■ PROBLEM TO WORK ON ■
From the data below, keep only the lines that contain the string "Task", and copy each one unchanged.

┏━━

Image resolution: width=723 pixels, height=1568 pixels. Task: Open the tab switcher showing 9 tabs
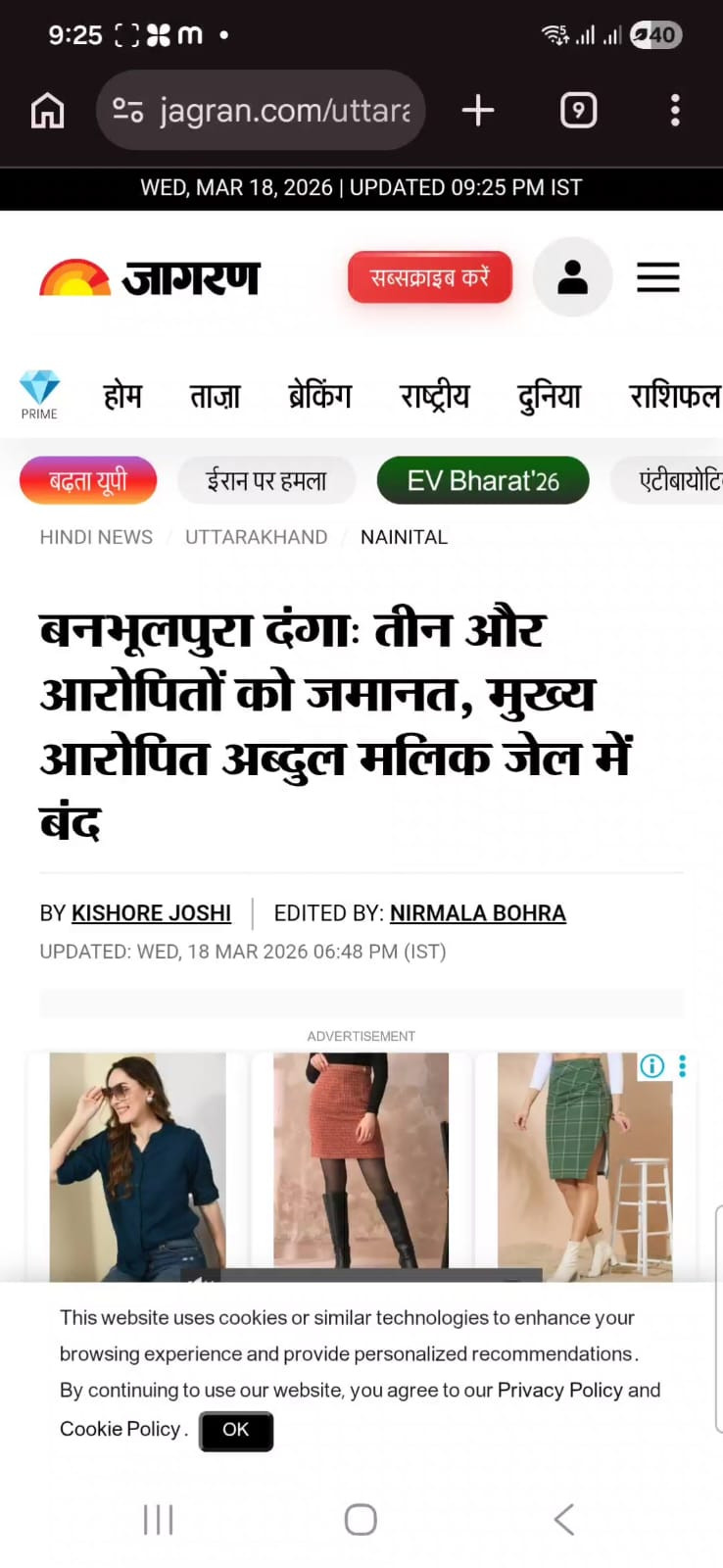click(x=578, y=111)
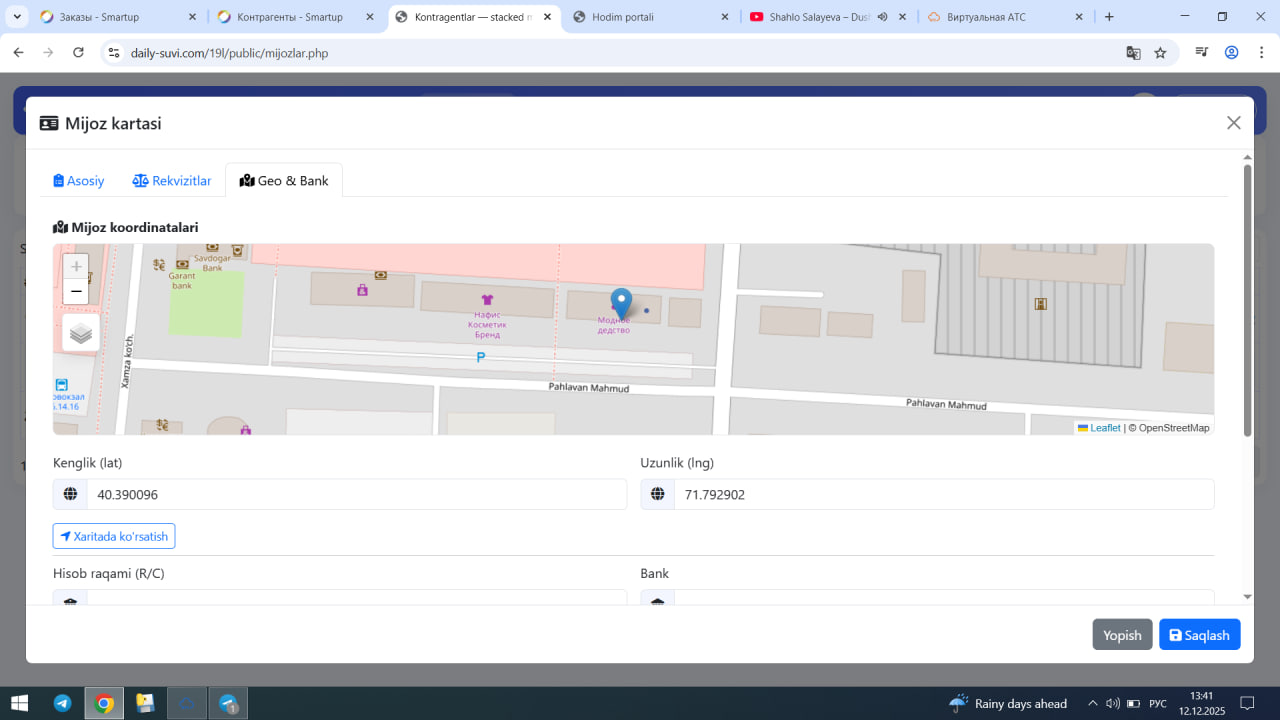This screenshot has width=1280, height=720.
Task: Switch to the Asosiy tab
Action: point(79,181)
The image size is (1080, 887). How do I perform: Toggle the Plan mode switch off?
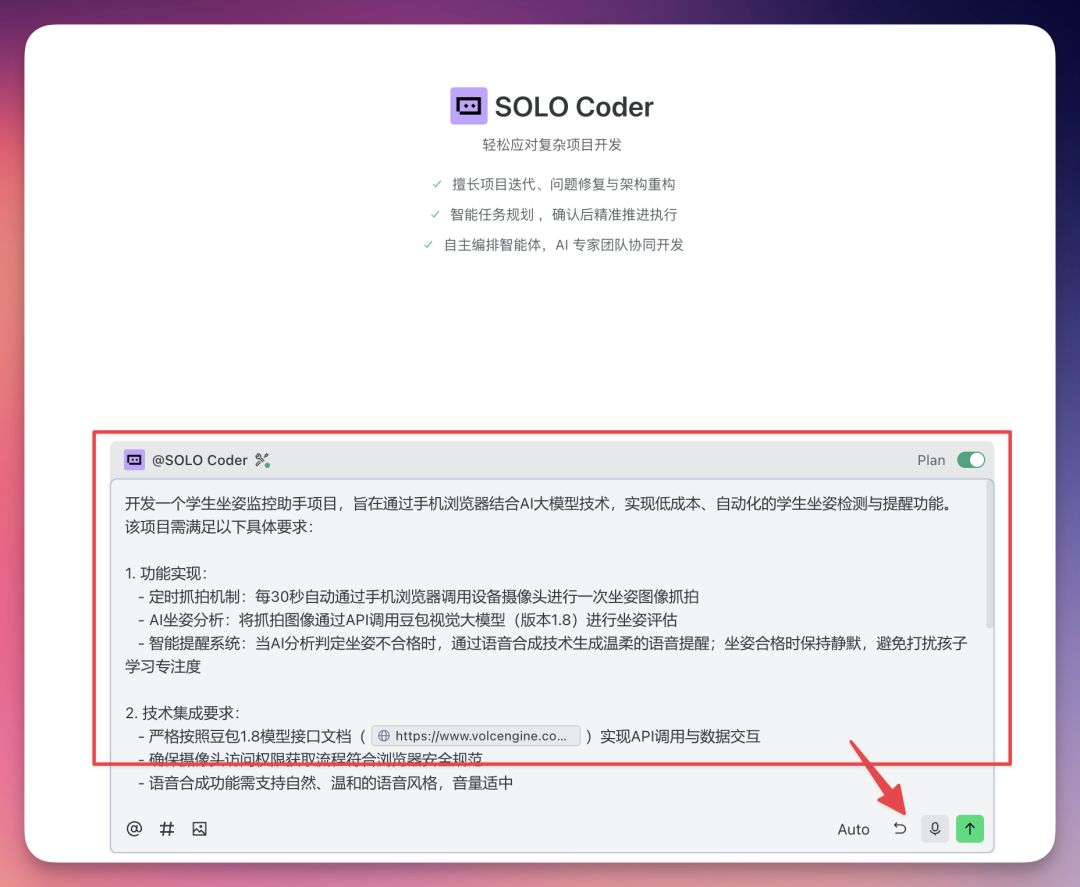coord(970,460)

┗━━

■ ANSWER ■
Image resolution: width=723 pixels, height=1568 pixels. Task: Open the tab switcher showing 9 tabs
Task: Switch to the Asosiy tab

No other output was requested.